Global Connectors Hold the Key
Our luckiest first move was to connect with the right global connectors in person before we left town. In late August, we went to the San Francisco EIT Digital office of Patrick Consorti, Nina Ehrsam, and Eric Thelen, who invited us to attend the week-long Startup Europe Comes to Silicon Valley (SEC2SV) program in mid-September, and then kindly sent out a flurry of emails on our behalf (for contacts in France and Finland, especially). Our method was simple. As we encountered Europeans we might later visit, or who could connect us to their colleagues back home, we followed the laws of mutual attraction. For whatever reason, we didn’t click with the Germans and Italians at the conference, yet we met a bevy of friendly Slovenian entrepreneurs and officials immersed in developing blockchain and crypto projects. They encouraged us to visit their tiny country, so we added it to our itinerary. Then there was the outlier, Kinga Stanislawska, the bright and gregarious managing partner of Experior Venture Fund in Warsaw, who promised we wouldn’t be disappointed if we made the trek to Poland – just a hopper flight from Slovenia. We’d also been attending events at the French firm Capgemini’s San Francisco Applied Innovation Exchange, where we bonded with Vice President Joe Boggio, who had excellent ideas about places to visit, and connected us with Raphael Bord of Credit Agricole just before we left.

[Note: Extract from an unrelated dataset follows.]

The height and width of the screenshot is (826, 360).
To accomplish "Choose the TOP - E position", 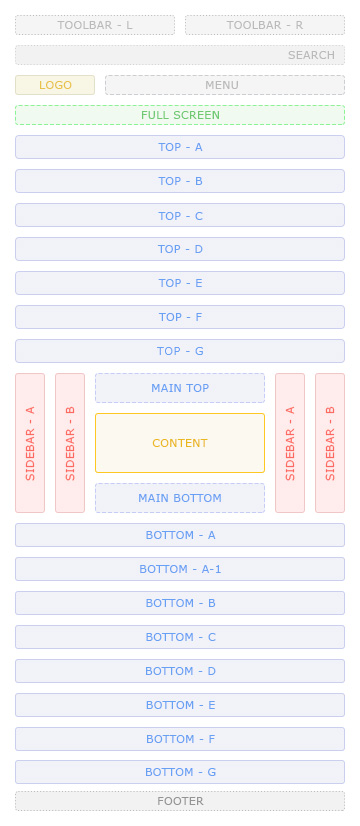I will click(180, 283).
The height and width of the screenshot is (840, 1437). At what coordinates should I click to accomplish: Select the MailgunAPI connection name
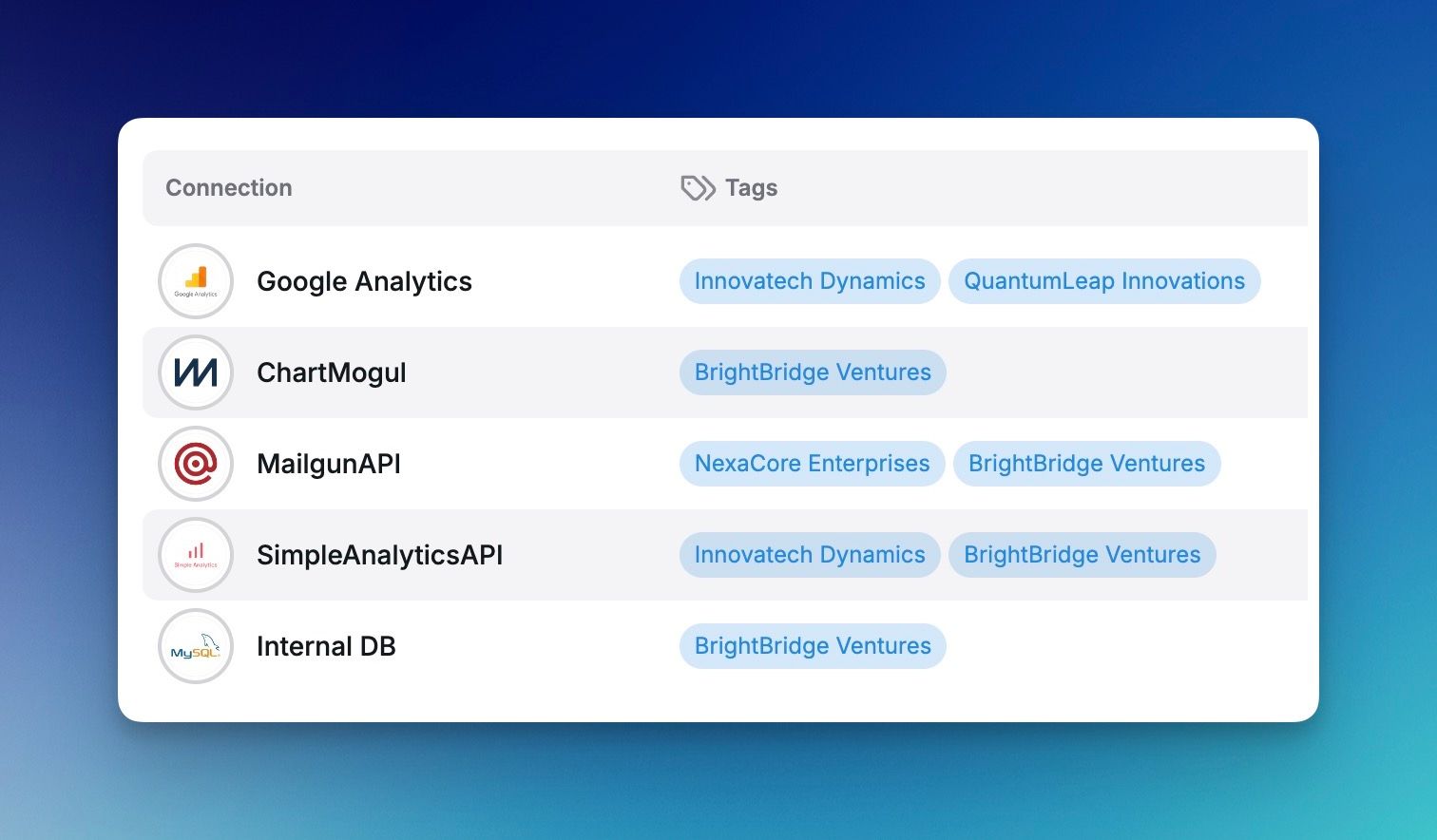[329, 464]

We arrived in Lausanne early in the morning, bleary-eyed after 20 hours of travel and no real sleep. Thanks to connections made through Nilson Kufus of Nomoko during a prototyping lab at swissnex, we lined up three compelling meetings in a row, ending at the local VR unicorn, MindMaze. Then we hopped the afternoon train to Paris, diving into our email to finalize appointments for the next leg of the trip. Before we left San Francisco, we’d been asking everyone we knew for a connection at Station F, and finally it came to us from afar, from our Polish VC friend Kinga, who happened to know Roxanne Varza, the Director. We managed to set up a tour and two meetings for our first day in Paris. As it turned out, the meetings were springboards, spawning more contacts and more interviews, and sure enough we were back at Station F every day during our week in Paris, shuttling back and forth from 42, Schoolab, and Le Village, where we met a Capgemini executive who connected us with the head of the famed HEC business school’s Launchpad startup program and incubator (whom we later connected to the head of Stanford’s Launchpad). Along the way we opened our eyes to a fascinating trend. Global tech entrepreneurs are a fast-moving breed who rarely prioritize requests for interviews a couple of weeks out. Scheduling meetings on the fly is de rigueur, and so our improvised, make-it-happen city-by-city strategy took flight.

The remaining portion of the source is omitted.